Nos infinitos gabinetes, cada um dedicado a uma civilização, ligados por um único corredor imaginário, linearmente circular e onde todas as portas se encontram escancaradas, sinal de que apenas um ocupante ruma aqueles espaços e raras as visitas, as paredes apenas se adivinham atrás das estantes envidraçadas de ébano, com incrustações de madrepérola e com puxadores e pés de marfim, extraído dos ossos vivos de incontáveis animais extintos. São tão altas que se perdem nas nuvens que lhes servem de abóboda, e ainda assim, todo o seu interior é alcançável pelo olhar e todas as etiquetas que identificam os conteúdos são legíveis, não importa qual a posição, dimensão física e fortitude intelectual do visitante. Dentro de cada estante, em cada prateleira, ajustável em altura e profundidade em função do objeto que alberga, estão caixas. Nestas, início de qualquer tenção, há-de arquivar-se o objeto impossível. 

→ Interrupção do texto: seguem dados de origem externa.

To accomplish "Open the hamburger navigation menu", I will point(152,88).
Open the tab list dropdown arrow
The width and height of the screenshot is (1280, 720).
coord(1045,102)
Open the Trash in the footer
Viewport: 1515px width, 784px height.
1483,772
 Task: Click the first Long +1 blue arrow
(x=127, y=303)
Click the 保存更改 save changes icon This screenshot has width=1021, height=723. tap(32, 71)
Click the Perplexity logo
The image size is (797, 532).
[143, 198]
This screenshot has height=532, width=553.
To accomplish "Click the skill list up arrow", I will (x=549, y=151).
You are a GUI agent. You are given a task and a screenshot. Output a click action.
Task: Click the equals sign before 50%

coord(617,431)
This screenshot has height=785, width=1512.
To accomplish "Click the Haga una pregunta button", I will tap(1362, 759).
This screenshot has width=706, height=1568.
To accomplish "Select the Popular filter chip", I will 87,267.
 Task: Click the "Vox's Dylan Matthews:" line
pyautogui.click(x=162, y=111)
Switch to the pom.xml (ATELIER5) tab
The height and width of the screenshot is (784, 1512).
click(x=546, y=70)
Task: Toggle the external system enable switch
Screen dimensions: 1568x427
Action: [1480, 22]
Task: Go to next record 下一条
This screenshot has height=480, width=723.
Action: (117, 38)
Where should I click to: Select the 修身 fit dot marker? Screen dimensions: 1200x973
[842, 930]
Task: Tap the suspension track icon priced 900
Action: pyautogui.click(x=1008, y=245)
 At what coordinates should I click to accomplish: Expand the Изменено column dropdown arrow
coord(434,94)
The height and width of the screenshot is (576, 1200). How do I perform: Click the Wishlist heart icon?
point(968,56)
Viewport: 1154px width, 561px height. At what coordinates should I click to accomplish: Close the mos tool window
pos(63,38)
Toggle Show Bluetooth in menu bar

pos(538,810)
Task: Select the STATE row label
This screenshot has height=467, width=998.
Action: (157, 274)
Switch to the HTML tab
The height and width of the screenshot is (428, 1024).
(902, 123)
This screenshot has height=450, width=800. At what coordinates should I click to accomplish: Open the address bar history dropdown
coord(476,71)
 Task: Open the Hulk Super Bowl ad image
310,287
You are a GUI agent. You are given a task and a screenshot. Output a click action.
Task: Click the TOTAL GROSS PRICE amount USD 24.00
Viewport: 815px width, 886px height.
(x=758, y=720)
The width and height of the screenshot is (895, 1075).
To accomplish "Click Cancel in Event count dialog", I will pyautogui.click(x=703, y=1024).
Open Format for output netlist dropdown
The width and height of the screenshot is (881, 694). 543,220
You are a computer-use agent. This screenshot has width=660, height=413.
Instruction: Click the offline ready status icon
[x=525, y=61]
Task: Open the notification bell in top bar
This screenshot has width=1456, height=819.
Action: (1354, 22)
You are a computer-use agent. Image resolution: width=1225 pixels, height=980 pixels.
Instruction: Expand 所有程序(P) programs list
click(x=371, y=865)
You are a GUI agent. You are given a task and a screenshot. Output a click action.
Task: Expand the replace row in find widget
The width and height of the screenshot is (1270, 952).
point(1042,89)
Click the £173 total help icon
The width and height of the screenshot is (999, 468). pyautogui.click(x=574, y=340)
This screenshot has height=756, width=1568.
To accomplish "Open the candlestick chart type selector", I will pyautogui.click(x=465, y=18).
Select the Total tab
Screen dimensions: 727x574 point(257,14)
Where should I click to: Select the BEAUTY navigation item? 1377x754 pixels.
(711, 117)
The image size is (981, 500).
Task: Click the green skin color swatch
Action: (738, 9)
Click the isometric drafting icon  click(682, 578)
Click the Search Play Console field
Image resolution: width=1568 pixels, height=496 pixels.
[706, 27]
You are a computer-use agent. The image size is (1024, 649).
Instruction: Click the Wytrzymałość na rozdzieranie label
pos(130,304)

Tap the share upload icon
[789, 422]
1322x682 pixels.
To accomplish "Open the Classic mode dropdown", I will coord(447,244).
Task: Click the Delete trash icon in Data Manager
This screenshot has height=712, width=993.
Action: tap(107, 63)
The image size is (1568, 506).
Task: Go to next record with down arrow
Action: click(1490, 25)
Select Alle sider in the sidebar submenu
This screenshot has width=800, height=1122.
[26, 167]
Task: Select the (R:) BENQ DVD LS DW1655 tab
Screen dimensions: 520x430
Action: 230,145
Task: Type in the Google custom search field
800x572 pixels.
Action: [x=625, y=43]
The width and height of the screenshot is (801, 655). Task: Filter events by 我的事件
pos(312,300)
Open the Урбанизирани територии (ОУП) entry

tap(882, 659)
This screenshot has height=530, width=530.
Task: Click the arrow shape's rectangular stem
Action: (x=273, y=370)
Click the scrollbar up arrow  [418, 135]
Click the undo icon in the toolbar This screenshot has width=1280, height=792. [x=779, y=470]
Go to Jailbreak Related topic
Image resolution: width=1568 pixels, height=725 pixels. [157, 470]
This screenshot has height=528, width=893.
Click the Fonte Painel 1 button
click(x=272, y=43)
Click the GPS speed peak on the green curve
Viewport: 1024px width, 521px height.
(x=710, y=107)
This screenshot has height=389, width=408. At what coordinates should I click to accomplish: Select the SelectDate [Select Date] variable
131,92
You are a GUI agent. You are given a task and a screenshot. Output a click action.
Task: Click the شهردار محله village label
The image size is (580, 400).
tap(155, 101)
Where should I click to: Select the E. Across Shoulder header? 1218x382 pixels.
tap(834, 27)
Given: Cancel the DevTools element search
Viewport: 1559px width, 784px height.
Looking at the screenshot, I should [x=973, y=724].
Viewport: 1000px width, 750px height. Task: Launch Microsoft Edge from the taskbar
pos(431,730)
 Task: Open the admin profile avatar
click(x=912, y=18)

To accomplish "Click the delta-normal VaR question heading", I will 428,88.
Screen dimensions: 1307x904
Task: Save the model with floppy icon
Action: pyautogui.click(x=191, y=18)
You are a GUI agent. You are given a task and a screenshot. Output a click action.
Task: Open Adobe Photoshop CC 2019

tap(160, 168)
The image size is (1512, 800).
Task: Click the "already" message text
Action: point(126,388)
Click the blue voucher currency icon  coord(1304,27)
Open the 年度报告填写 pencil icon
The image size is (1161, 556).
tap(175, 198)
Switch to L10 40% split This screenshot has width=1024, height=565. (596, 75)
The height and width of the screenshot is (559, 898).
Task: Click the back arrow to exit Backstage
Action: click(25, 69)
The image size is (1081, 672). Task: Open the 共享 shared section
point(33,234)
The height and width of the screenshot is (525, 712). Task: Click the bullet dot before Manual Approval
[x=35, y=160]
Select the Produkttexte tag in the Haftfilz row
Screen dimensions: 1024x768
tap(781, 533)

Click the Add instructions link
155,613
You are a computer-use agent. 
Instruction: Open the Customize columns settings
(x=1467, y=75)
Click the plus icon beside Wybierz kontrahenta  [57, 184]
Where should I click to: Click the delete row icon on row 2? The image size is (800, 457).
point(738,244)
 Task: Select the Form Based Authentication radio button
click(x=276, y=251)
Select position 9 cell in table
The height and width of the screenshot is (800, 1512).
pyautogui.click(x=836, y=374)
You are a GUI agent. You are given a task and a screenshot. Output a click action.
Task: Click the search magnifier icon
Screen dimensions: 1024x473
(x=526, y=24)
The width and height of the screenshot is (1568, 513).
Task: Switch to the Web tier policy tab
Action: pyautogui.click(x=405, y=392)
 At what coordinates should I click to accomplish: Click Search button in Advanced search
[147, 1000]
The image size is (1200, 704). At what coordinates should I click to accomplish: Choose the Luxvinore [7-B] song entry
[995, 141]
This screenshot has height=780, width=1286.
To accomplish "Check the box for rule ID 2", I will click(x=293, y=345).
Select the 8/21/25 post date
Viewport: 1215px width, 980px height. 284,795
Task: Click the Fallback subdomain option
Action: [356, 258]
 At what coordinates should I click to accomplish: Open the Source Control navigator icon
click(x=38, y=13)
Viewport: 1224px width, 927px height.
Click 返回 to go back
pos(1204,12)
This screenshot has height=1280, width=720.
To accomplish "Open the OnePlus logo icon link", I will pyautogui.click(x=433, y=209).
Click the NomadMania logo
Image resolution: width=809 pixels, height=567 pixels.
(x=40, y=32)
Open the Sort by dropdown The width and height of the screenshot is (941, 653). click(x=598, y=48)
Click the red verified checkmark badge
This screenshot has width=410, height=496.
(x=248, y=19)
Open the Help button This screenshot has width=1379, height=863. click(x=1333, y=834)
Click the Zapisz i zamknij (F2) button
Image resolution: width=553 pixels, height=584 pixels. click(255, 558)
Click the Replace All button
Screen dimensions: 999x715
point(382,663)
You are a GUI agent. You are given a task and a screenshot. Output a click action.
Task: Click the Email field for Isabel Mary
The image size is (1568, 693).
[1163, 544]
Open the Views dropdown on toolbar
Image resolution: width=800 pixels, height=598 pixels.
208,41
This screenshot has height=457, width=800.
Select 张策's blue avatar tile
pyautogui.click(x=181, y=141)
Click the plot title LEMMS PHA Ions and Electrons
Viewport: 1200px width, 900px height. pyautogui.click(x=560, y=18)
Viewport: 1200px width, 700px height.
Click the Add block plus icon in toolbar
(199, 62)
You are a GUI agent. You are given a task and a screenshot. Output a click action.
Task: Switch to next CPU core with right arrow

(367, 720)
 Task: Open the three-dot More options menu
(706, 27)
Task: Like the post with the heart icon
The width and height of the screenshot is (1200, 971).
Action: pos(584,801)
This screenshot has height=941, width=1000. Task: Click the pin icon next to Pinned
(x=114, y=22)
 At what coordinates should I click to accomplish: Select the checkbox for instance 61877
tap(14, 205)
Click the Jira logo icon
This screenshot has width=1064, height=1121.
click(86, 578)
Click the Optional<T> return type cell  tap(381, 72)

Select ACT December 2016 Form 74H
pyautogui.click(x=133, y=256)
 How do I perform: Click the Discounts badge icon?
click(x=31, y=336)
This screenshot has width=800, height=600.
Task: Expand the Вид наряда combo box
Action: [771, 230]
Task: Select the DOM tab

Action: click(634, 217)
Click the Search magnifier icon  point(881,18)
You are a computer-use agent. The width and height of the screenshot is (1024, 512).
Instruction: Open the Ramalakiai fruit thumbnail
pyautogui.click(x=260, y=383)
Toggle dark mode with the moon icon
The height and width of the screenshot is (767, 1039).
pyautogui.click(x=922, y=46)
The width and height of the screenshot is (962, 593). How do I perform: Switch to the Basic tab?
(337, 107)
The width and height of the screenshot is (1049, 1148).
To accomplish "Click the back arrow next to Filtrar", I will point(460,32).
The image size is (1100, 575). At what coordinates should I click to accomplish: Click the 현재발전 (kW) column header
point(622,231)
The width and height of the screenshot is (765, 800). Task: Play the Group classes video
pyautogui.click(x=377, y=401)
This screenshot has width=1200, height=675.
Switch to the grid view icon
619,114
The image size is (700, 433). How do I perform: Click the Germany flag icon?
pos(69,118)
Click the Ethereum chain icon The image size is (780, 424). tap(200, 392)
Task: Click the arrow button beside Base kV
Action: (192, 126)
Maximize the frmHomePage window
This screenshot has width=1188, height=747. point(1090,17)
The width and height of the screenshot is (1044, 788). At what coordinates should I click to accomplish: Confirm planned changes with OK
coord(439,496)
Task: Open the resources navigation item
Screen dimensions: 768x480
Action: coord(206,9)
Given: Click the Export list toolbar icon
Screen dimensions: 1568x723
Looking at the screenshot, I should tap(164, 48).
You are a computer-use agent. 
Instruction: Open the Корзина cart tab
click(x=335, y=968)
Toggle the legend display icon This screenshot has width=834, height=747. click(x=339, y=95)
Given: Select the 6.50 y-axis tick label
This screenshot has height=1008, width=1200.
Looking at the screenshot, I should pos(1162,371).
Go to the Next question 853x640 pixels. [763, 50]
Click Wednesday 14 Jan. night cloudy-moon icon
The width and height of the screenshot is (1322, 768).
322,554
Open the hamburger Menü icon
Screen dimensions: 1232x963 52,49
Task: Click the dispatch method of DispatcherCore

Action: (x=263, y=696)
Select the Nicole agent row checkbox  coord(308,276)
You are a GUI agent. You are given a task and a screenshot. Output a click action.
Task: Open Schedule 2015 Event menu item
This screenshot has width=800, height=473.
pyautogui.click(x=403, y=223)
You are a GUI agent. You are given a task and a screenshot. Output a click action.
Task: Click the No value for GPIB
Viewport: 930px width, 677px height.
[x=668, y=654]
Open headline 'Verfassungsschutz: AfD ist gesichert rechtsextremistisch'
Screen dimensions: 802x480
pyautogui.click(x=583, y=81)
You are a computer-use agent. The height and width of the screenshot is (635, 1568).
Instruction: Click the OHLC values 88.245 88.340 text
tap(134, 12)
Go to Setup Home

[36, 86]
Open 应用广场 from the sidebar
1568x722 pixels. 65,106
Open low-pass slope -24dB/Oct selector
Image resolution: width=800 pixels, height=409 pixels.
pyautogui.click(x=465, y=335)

Vê-mo-lo a ultimar, polindo, uma dessas caixas. Paralelepipédica, de uma liga tal, que susterá o objeto a conter em suspensão, fixando-o apenas pela força da sujeição magnética. A caixa, já de si extraordinária, guarda um igualmente extraordinário objeto do cotidiano impossível. Um elegante talher de neodymium revestido a ouro, simultaneamente um garfo e uma faca.  Numa extremidade, rematando numa concha ligeira, despontam três dentes suficientemente afiados para picar uma panóplia de alimentos. Na outra, uma faca de ponta arredondada e serrilhada a dois terços do seu comprimento. A ligá-los, um único cabo. Idealizado por alguém que gostaria de saborear rosbife numa qualquer cocktail party, acompanhado de chardonnay bem fresco, Cairós concebeu um protótipo funcional de algo que apenas em sonhos ou conversas supérfluas de cocktail parties encontra o seu lugar. Vê-lo na caixa, flutuando sem tocar o veludo azul profundo que a forra, parece muito mais do que algo inconcebível. Tem sentido e propósito e dá vontade de nele pegar e usar como se de um talher comum, ainda que de ouro, se tratasse. 

Antevendo o desejo, apresta-se Cairós a aplaca-lo, sustendo atempadamente, com um gesto suave, a mão do maravilhado visitante que por ele se encantar. Tocar-lhe seria trazê-lo para a nossa esfera de existência e, dessa forma, aniquilar-lhe o propósito. Discorre estas e outras considerações, sempre pedagogo e cortês, enquanto dirige o corpo e o olhar do visitante para um outro objeto, ainda em construção. Está no centro do gabinete, coberto por uma galáxia, numa mesa de trabalho algo desarrumada e parcialmente atulhada de materiais e ferramentas inconcebíveis. Cairós não se detém em explicações e levanta a galáxia que rebrilha sobre o negro do tecido que a sustém em permanente movimento exibindo o seu último labor. Se estiver extremamente atento, o visitante poderá observar, na ponta de um dos braços da galáxia que gira lentamente a mais de oitocentos mil quilómetros/hora, uma ténue estrela amarela e por perto, um minúsculo fotão azul. Deslumbra-se o visitante perante o que vê e pergunta, sem abrir a boca, o que é e o que faz. Cairós é paciente para a ignorância do visitante e avisa-o para o paradoxo que poderá constituir a resposta.

À insistência do visitante, explica Cairós que se trata de um objeto que permite lembrar o futuro. O seu portador passaria a recordar os eventos que estão por acontecer de forma tão natural como as memórias, que até aí, guarda do passado. Antevendo o apetite do visitante e perspetivando-lhe infames utilidades, Cairós alerta para um pernicioso efeito secundário. Ao utilizar este objeto impossível, o agente deixará de recordar todo o passado, sendo a sua história aquela que se encontra por escrever e que perderá todos os pontos de referência com os demais. O visitante recorda, absolutamente só, apenas a história do futuro. Ao ver que tinha forma de mulher, quis o visitante saber o nome do prodigioso construto. Cassandra, disse Cairós, lacónico.